Mas D. Carlos não beneficiaria de uma propaganda tão favorável. Inicia o reinado da forma mais violenta ao ser confrontado com o escândalo do ultimatum inglês e a revolta republicana no Porto a 1 de Janeiro de 1891. A questão dos tabacos e os adiamentos à Casa Real levam Afonso Costa a atacar o rei na Câmara dos Deputados (na sessão de 20 de Novembro de 1906): “Por muito menos crimes do que cometidos pelo Rei D. Carlos, rolou no cadafalso em França, a cabeça de Luís XVI”. Nem as palavras de Oliveira Martins auspiciando uma nova monarquia forte e restauradora da ordem podiam adivinhar a desordem que aí vinha.

Na essência, o monarca era o produto de uma cultura liberal, não era um religioso ultramontano, o seu catolicismo reduzia-se às formalidade monárquicas, aliás, a defesa dos liberais na união do Estado e da Igreja servia para manter o clero sob o controlo do Estado e, assim, impedir atitudes mais “reaccionárias” da parte da Igreja (como os próprios diziam). D. Carlos era um político de grande habilidade e um pragmático, modelo do monarca que bem podia estabelecer paralelo com o espírito reformista do seu primo Guilherme II, que se colocou à frente do movimento socialista alemão; ou Leopoldo da Bélgica, que procurou ir ao encontro das reivindicações do operariado; ou mesmo Francisco José, que promoveu na Áustria um movimento a favor do sufrágio universal.

Ainda que com algumas diferenças para com estes soberanos. D. Carlos não se via como um enviado do divino, como o Kaiser alemão, não gostava desse “regime de opereta”, segundo os testemunhos da época o rei ouvia mais do que falava, não era homem de impor a sua vontade, aceitando o poder e os limites de um rei constitucional; não tinha, tão-pouco, ensejos de grandiloquência, ou de megalomania. Era, sobretudo, um homem energético, amante do desporto, das artes e das ciências, como comprovam os seus estudos oceanográficos. Mesmo não sendo no sentido estrito um intelectual (talvez mais perto desse conceito ficasse D. Pedro V) era um homem culto.

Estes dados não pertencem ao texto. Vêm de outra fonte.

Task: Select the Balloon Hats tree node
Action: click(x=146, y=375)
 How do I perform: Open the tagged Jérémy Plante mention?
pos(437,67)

Dava razão ao jornalista republicano Homem Cristo que analisava a antipatia que muitos sentiam para com o rei, antipatia que resultava “unicamente da forte personalidade que, desde príncipe real, D. Carlos revelara... A Lisboa silenciosa, arruaceira, indisciplinada, sentia, por instinto, no futuro reinante, um adversário. E bastava isso para que olhasse com natural antipatia o homem destinado a reprimir-lhe os abusos e a desordem.Mas tinha carácter. Não o insultariam impunemente. Não beijaria mão que o esbofeteasse. Não deixaria cair na lama o espírito de ordem e de autoridade.” Era este o perfil do rei traçado por um homem que longe estava de ser monárquico.

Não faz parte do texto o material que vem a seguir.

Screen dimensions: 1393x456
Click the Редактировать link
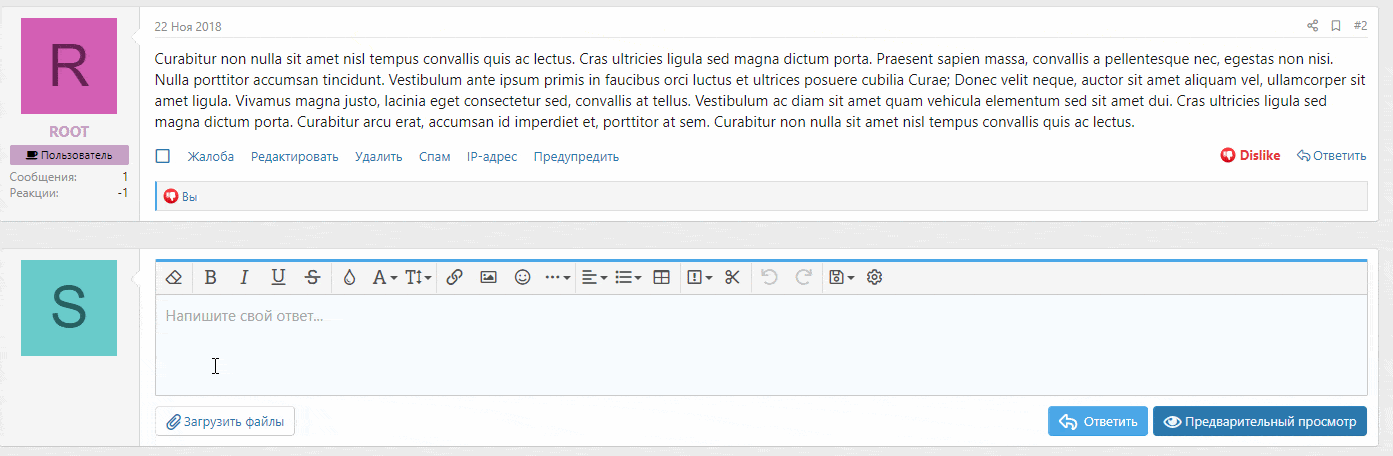294,157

Mas o rei vivia também momentos vitoriosos, como lembra o momento em que numa tourada no Campo Pequeno é aclamado com o grito: “Viva o rei liberal! Viva a liberdade! Viva o neto de Vitor Manuel!”

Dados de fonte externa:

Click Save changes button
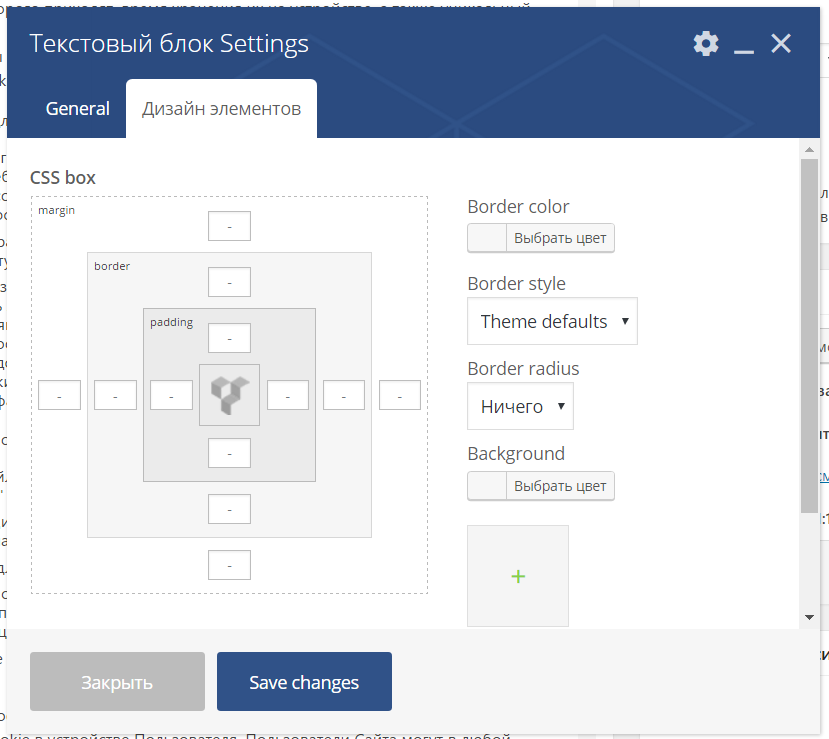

É difícil saber como teria sido a história de Portugal se D. Carlos e o príncipe real D. Luís Filipe tivessem sobrevivido àquele dia trágico de 1 de Fevereiro de 1908. A verdade é que naquele dia começa o século XX português. A força do rei D. Carlos, última energia capaz de regenerar o sistema, desaparecia e, ademais, inaugurava ali uma prática que se iria alastrar nas próximas décadas do novo século: o assassinato político.